I’m writing today with some bittersweet news. Our colleague, and dear friend, Ta-Nehisi Coates is stepping down as a national correspondent for The Atlantic. As he has explained to me — and as he’s written in the recent past — the last few years for him have been years of significant changes. He’s told me that he would like to take some time to reflect on these changes, and to figure out the best path forward, both as a person and as a writer.
It should go without saying – but I will say it anyway – that Ta-Nehisi will forever be a member of The Atlantic family, and he will of course continue to mentor and coach many of our up-and-coming young journalists. But this is still something of a parting. We’ve been friends for a long while, though, and I do understand his desire for change, and for a period of contemplation.

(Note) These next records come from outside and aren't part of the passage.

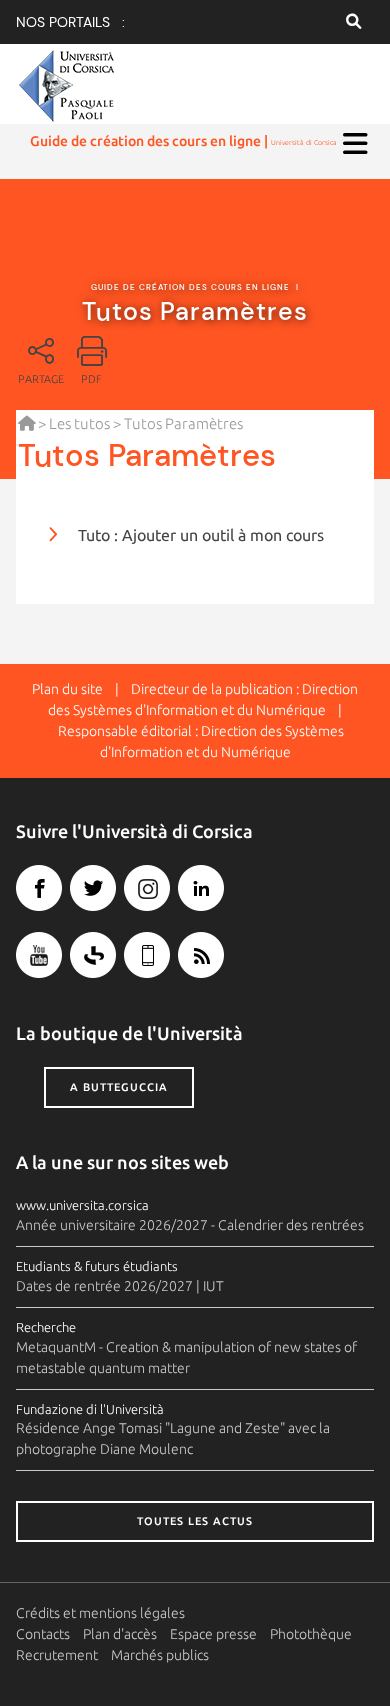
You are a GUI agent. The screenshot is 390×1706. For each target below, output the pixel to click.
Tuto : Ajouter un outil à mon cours (201, 535)
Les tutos (79, 423)
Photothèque (311, 1634)
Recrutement (57, 1655)
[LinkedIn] (201, 888)
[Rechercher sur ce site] (353, 22)
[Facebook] (39, 888)
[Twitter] (93, 888)
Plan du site (67, 689)
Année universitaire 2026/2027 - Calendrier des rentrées (190, 1225)
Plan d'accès (120, 1634)
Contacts (43, 1634)
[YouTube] (39, 955)
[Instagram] (147, 888)
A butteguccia (119, 1087)
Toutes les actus (195, 1521)
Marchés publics (160, 1655)
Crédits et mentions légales (100, 1613)
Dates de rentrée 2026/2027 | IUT (120, 1286)
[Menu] (355, 144)
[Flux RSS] (201, 955)
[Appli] (147, 955)
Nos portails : (70, 22)
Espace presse (213, 1634)
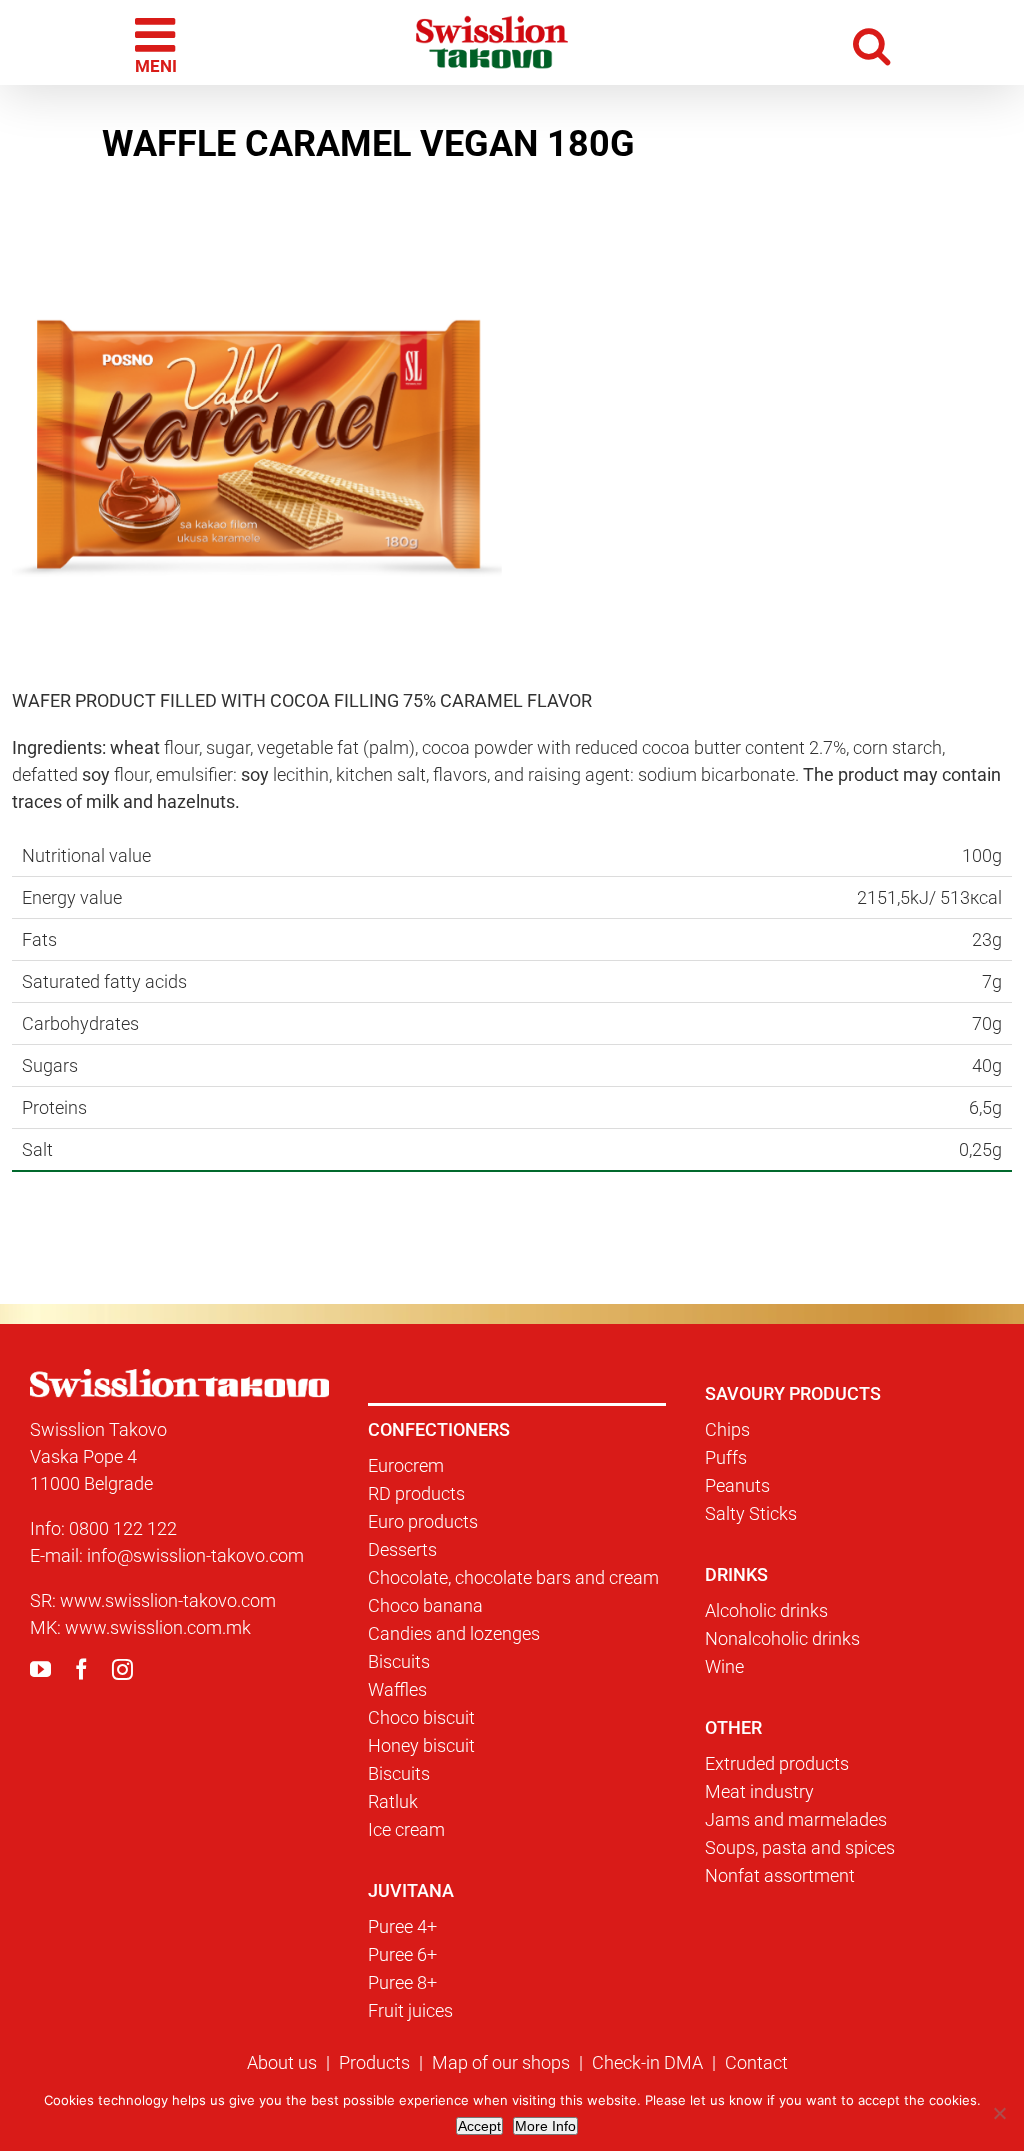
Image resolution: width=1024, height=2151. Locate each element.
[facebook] (81, 1669)
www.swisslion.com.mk (158, 1627)
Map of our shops (501, 2062)
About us (282, 2062)
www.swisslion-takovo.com (168, 1600)
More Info (545, 2126)
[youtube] (40, 1669)
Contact (756, 2062)
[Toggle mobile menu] (158, 43)
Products (374, 2062)
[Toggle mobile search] (871, 42)
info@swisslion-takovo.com (195, 1555)
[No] (999, 2113)
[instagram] (122, 1669)
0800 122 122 (123, 1528)
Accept (479, 2126)
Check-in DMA (647, 2062)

I called this a bittersweet moment. But what is the sweet part? For starters, Ta-Nehisi’s extraordinary record of achievement at The Atlantic. Any fair-minded assessment of The Atlantic’s long history would include Ta-Nehisi on the list of its most significant contributors. He joined us in 2008, and soon began experimenting, semi-obscurely, with a then-new form of online expression (young readers of this memo should ask Jim Fallows to explain “blogging” to them). Today, Ta-Nehisi is one of America’s most celebrated writers. His cover stories, such as “The Case for Reparations” and “The Black Family in the Age of Incarceration” have changed the way our country thinks about itself. And his writing across the past decade about Barack Obama and his meaning will be studied by presidential historians a century from now.
Throughout Ta-Nehisi’s rise to the highest heights of journalism, he has been a selfless member of our team, an embodiment of this institution’s spirit of generosity. He has also been a great friend to David, Bob, and me. And I know that we will be able to continue to count on him for advice, and for a steady supply of writer recommendations and story ideas.
I’m hoping, of course, that Ta-Nehisi will make journalism for us again soon. I’ve promised him that I won’t lobby excessively on the subject, at least until after Labor Day. For now, he should know that we are grateful for his work, grateful for his contributions to the discourse, and grateful for his friendship. We will gather soon – I’m hoping in early September – to toast his decade of achievement. We will deploy (for once) better-than-average French wine at this toast (he says he would be satisfied with cheap beer, but I’m not sure I believe him).
There is so much more to say about Ta-Nehisi’s contributions to The Atlantic, and I, and others, will share more thoughts when we gather. For now, though, allow me to simply wish my old friend well.